Célia Manaia nota que o grande interesse deste tipo de vigilância é a prevenção. “Antes de começar a haver sintomas na comunidade pode já haver um indício nos esgotos”, nota a investigadora na Escola Superior de Biotecnologia da Universidade Católica Portuguesa, que não integra este projecto, mas foi a responsável pelo primeiro estudo europeu de vigilância de resistência a antibióticos em ETAR. Contudo, refere que, no caso do SARS-CoV-2, não sabemos qual é a proporção de vírus que chega a um esgoto e se teremos amostras representativas do surto na população. Tanto Ricardo Santos como Sílvia Monteiro referem que ainda é prematuro dizer que é representativo da comunidade.

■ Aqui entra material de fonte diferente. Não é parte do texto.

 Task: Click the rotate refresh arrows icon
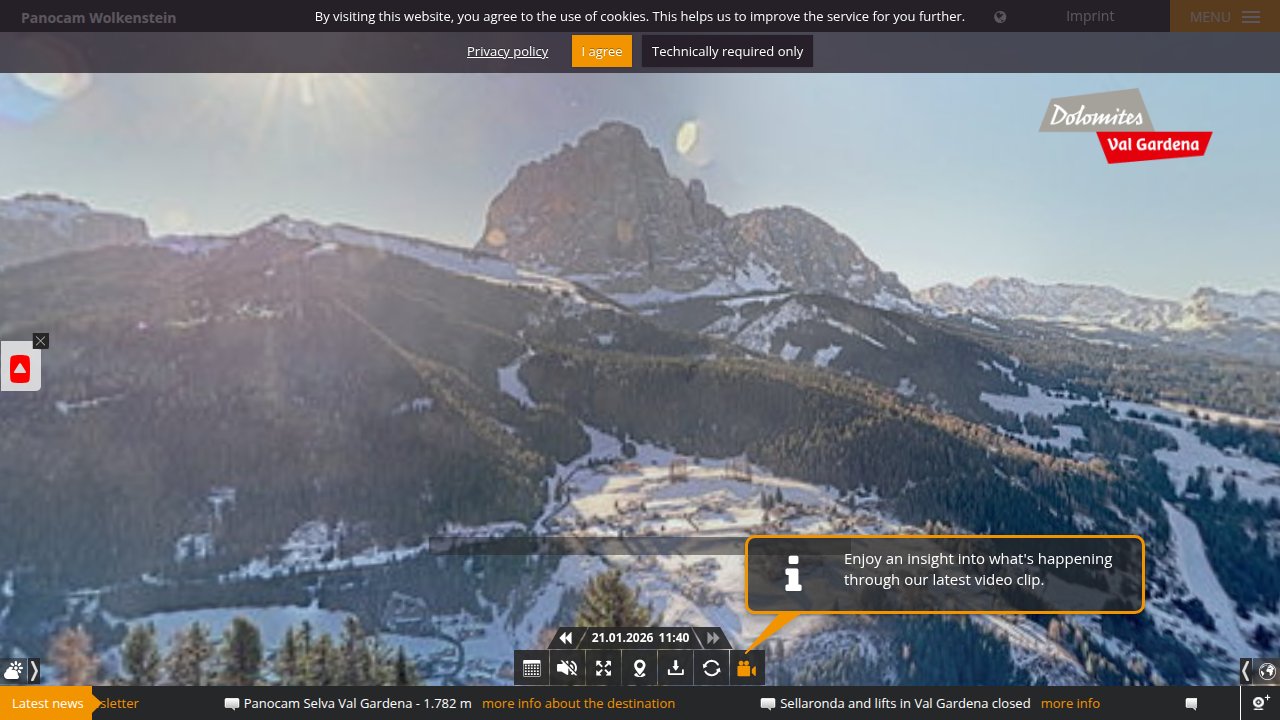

No fundo, os esgotos podem ser um espelho real do que se passa ou dão uma imagem difusa? “Imaginemos que o que aparece no esgoto corresponde a 10% daquilo que efectivamente está a ser produzido na comunidade”, exemplifica a investigadora. “Pode ser muito pouco para ter níveis de detecção suficientes para se fazer uma vigilância epidemiológica.” Ou seja, ainda não é certo que possa servir de espelho e os investigadores têm de garantir que estão a analisar uma amostra representativa do que está a ser excretado pela população.

Mesmo assim, Célia Manaia diz que poderá ser importante na antecipação de um novo surto: “Antes de começar a haver muitos casos diagnosticados, pode já começar a haver uma percepção [através dos esgotos] de que a prevalência do vírus está a aumentar na comunidade. Aí, pode começar a haver medidas de confinamento. Isto funcionaria mais como uma acção preventiva do que propriamente uma acção de remedeio.”

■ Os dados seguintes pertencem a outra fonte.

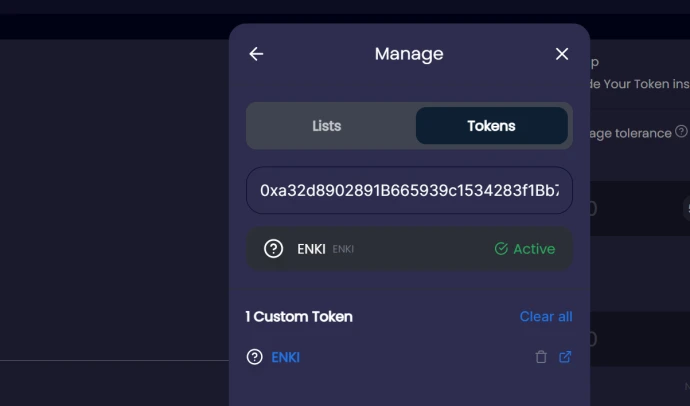Screen dimensions: 690x406
Task: Click the white ENKI name in the result row
Action: click(311, 249)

Outra das questões que se colocam é: será que o coronavírus é transmissível nas águas residuais? “A partir do momento em que se encontram partículas virais nos esgotos, claro que existe essa possibilidade. Mas, em termos de transmissão, se existisse algum risco – que acho que será muito diminuto –, seria sobretudo para as pessoas que operam as estações de tratamento de águas residuais e esgotos”, responde Célia Manaia, salientando que a transmissão para o ambiente será “muito pouco provável” a não ser que não exista saneamento.

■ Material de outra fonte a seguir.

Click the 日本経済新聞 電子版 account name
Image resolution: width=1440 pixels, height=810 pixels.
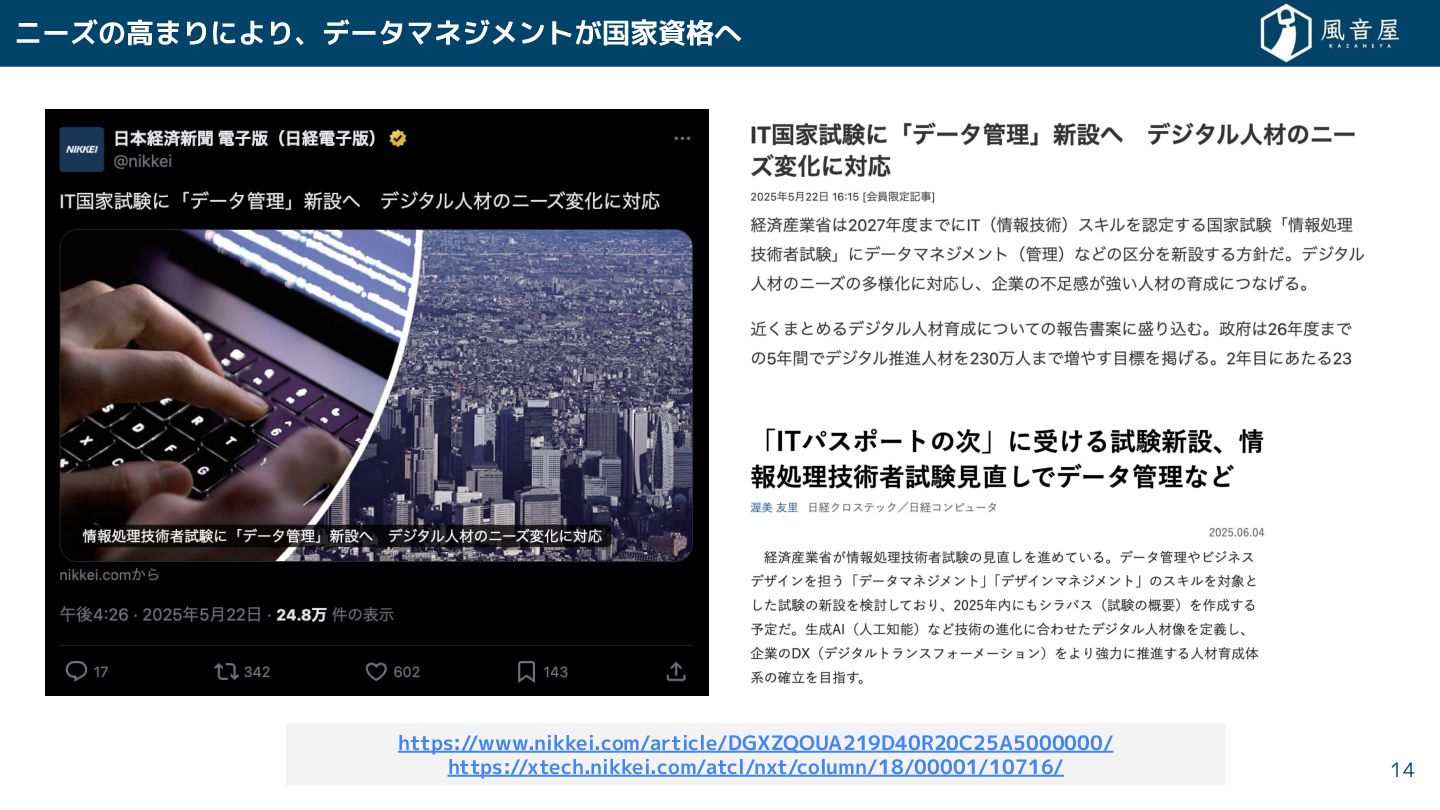(247, 139)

Também Hans Ruijgers, responsável pela comunicação do KWR, disse ao PÚBLICO que não há provas de que a água seja um veículo de transmissão do SARS-CoV-2. “Fragmentos de ARN do vírus foram detectados nas águas residuais, mas é pouco provável que sejam infecciosos”, afirmou. Quanto aos profissionais desses locais, refere que têm equipamento de protecção e que a tanto a Organização Mundial da Saúde como os Centros para a Prevenção e Controlo das Doenças dos Estados Unidos indicaram que as medidas normais de protecção e higiene são adequadas.